Un curieux roman psychologique et cynique

C'est un roman à l'écriture plutôt distante, souvent ironique, où Perec se complaît dans une narquoise autodérision, voire dans un cynisme effarant, une ironie cruelle qui fait songer à Stendhal. Un roman où Perec comprend que son narrateur veut moins conquérir Mila - en est-il vraiment amoureux, d'ailleurs ? - que tuer cette figure paternelle qu'est Branko.
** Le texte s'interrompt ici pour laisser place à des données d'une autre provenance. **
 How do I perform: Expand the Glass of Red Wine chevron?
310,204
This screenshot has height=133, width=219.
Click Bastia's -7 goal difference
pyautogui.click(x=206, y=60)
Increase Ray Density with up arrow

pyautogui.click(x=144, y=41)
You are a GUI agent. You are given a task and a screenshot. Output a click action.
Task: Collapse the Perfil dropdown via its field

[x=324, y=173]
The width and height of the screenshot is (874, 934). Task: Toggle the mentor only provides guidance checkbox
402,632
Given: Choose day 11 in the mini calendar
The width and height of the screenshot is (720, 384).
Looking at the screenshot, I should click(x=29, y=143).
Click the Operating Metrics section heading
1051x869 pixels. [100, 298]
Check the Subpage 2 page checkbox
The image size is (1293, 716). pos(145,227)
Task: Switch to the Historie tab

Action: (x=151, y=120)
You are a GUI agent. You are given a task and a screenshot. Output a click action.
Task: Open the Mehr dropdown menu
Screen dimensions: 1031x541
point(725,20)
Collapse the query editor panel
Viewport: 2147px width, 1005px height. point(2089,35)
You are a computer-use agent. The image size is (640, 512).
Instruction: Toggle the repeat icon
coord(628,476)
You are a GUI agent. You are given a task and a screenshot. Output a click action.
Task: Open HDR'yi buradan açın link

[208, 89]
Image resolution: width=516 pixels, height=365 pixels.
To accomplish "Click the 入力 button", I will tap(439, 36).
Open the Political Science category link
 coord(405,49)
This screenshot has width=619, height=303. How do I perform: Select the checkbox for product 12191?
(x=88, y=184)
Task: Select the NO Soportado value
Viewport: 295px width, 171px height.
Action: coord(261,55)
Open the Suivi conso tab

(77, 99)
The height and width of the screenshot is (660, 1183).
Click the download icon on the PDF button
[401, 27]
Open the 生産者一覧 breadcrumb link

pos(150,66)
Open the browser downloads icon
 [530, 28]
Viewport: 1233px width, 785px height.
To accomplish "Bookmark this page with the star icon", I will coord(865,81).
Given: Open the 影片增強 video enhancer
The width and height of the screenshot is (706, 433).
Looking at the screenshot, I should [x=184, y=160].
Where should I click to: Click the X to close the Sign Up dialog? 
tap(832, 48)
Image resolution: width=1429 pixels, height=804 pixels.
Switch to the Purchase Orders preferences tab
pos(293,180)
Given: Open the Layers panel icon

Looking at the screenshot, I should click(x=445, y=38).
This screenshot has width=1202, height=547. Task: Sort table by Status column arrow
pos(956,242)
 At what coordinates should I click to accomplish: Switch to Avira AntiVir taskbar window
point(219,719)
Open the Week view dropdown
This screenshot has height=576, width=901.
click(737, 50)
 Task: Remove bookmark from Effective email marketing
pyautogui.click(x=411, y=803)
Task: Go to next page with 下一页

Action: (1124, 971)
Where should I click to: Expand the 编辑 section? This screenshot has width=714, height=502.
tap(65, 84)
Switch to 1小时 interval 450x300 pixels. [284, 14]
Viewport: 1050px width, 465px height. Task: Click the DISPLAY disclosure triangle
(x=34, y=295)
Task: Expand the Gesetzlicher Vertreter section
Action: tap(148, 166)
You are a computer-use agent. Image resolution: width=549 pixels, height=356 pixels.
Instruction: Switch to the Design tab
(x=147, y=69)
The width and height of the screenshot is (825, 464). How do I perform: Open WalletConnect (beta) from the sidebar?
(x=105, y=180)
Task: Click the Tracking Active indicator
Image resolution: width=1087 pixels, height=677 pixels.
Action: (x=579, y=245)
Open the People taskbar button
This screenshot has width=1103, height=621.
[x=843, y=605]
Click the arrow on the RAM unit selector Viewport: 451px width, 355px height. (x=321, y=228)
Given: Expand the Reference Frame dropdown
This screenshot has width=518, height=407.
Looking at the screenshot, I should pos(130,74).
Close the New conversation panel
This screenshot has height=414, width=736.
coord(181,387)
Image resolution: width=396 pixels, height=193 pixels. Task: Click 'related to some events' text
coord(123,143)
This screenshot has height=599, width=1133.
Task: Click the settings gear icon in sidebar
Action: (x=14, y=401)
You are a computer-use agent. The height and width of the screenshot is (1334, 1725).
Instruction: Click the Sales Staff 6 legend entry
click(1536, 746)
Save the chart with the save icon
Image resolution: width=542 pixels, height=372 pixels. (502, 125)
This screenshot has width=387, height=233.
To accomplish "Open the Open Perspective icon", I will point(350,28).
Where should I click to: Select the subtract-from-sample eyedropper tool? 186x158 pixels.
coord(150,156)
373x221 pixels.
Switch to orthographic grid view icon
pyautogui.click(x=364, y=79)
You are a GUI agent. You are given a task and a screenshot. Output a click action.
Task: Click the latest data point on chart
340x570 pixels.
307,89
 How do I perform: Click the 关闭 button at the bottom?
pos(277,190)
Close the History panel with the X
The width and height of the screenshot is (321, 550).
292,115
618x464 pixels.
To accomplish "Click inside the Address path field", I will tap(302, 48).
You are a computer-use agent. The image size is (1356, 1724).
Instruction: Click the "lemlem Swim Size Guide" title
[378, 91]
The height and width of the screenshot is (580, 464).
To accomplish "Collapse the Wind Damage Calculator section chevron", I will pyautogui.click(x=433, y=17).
Un roman psychologique, donc, territoire où Perec ne s'aventurera plus. « Lecture achevée, on se dira peut-être, note Claude Burgelin sans guère d'indulgence, que c'étaient là des chemins qu'il a bien fait de ne plus emprunter. » Avant de souligner plus loin combien le jugement littéraire compte moins ici que la découverte des racines d'une oeuvre à venir.

Cette trame première du roman d'amour, Perec la double d'une plaidoirie imaginaire de Gravilo Princip prononcée lors du procès « bâclé », « truqué », des conspirateurs de l'attentat de Sarajevo, « l'un des plus beaux, des plus nobles qui se soient jamais commis », « l'un des rares moments où l'Histoire a pu rejoindre l'épopée ». Ces phrases sont écrites, rappelons-le, en 1957, pendant les « événements d'Algérie ». Le pérecquien reconnaîtra dans ces chapitres intercalés (irrégulièrement, sans vraie alternance) le mode narratif du futur W ou le Souvenir d'enfance où s'entremêleront l'utopie noire de l'île W et les récits de Perec enfant dans le Vercors.

Il y aura chez Perec, mais plus tard, lorsqu'il deviendra membre de l'Oulipo, une esthétique de la complexité. Il n'est pas encore ici l'« architecte-acrobate virtuose », pour reprendre l'expression de Claude Burgelin. On pénètre plutôt avec L'Attentat de Sarajevo dans un labyrinthe intérieur. Mais c'est aussi et surtout un livre salvateur de jeune adulte, qui transforme le lecteur en spectateur d'un fantasme de revanche. Perec a commencé un an plus tôt une psychanalyse avec Michel de M'Uzan, le « Dem » évoqué dans sa correspondance avec son ami Jacques Lederer, Cher, très cher, admirable et charmant ami. Le livre pourrait bien être aussi, a raison de suggérer Burgelin, une « lettre à de M'Uzan ».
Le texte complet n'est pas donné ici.